What Are the Costs of Homework?

Homework wrecks families. That's not a joke, that's just a fact. For an alarming number of kids of all ages, their entire relationship with their parents has been turned into a war over homework.

An Endless Cycle. The first thing the parents say to their kids after school is, "Do you have any homework?" That's not a parent-child relationship, that's a foreman-millworker relationship. What's your task? Let's stay on task!

So the kids aren't actually coming home, are they? School isn't over. It's just going to go on and on, in their own homes. They can never, never, never get away. Not on weekends. Not on holidays. Not over Christmas. Not over summer vacation. There's always some assignment from school.

What do you think that does to kids?

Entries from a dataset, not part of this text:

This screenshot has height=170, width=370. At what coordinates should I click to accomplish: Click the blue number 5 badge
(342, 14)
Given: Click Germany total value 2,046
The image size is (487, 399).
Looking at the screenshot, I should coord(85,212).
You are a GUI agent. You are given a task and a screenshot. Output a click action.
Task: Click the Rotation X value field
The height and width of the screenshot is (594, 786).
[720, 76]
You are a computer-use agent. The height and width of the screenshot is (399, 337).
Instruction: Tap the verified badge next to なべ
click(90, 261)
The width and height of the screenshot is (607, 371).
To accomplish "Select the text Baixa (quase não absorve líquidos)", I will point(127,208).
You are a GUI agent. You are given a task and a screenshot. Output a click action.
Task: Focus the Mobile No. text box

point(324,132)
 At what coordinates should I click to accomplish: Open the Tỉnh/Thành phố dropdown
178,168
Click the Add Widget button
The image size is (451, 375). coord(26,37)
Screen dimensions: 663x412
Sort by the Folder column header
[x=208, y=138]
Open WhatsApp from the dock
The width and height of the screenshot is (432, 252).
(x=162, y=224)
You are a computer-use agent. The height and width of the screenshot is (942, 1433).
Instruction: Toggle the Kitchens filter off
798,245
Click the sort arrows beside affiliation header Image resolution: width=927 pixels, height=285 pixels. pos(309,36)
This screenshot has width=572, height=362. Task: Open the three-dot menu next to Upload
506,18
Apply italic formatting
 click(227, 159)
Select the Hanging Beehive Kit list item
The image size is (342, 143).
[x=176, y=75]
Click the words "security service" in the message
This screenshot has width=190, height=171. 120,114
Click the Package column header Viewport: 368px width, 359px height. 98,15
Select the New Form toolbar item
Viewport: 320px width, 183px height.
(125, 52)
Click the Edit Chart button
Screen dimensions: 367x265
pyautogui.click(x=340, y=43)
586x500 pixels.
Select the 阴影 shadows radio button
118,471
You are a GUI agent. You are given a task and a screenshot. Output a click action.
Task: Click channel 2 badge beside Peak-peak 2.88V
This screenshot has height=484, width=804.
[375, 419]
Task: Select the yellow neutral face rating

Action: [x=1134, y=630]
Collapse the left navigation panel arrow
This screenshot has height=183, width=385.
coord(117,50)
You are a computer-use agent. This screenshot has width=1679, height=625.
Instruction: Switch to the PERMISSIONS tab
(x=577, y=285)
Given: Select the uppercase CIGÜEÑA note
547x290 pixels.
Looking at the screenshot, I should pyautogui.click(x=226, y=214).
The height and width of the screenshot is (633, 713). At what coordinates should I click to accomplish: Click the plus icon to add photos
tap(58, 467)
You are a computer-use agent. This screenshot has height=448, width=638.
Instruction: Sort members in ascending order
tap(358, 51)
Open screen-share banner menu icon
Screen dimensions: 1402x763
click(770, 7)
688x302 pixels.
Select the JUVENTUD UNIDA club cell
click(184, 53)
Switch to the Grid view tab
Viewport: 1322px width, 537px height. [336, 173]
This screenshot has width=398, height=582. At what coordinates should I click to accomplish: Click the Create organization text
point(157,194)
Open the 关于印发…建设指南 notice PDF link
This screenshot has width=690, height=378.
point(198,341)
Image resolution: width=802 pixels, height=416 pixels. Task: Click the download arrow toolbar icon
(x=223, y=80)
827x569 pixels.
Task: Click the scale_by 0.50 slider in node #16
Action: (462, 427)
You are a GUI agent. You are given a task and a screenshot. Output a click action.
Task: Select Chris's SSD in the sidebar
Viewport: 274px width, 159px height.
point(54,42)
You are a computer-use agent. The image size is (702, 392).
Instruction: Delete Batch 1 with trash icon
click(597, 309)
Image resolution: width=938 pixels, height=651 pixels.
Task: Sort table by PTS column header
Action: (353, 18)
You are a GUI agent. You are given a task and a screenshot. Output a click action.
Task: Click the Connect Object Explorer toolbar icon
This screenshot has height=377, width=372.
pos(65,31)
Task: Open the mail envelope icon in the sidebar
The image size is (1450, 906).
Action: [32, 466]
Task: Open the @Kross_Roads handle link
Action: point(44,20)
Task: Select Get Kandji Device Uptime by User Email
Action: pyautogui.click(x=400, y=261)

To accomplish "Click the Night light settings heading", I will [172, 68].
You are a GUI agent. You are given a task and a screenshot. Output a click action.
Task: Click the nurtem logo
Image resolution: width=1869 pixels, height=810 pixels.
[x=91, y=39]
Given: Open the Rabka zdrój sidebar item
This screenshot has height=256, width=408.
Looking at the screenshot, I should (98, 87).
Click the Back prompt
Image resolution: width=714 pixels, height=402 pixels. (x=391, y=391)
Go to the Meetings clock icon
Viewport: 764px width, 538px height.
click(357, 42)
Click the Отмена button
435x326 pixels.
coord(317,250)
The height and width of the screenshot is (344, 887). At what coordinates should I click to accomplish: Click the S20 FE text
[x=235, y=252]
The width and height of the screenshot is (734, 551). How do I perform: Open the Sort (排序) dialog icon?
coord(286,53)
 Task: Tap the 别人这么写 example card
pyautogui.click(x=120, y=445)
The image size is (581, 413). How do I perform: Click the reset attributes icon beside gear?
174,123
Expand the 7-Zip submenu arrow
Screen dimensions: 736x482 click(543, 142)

To have not even a day when they can say, Whew, I'm done with that, I can have a break!

Would you put up with a job that was like that? Sure, some people with Type A personalities do live like that -- but most of us don't even consider that a life. We want to have days we can count on not belonging to our bosses. Shouldn't kids have that too?

Childhood Obesity. In all the concern about the hours our children spend playing videogames and watching television, has anybody noticed that time spent doing homework is also not physically active? Maybe if our children didn't have to spend even ten minutes a day, let alone hours a day, on homework, they might get enough exercise to shed a few pounds.

Parents As Drill Sergeants. Parents are told to make sure kids have a regular, well-lighted, quiet place to do homework. The funny thing is that there is no study indicating that this actually helps homework get done.

What parents really do is set up rewards and punishments. Do your homework first, and then you can play. No television till homework is done. Get it out of the way first!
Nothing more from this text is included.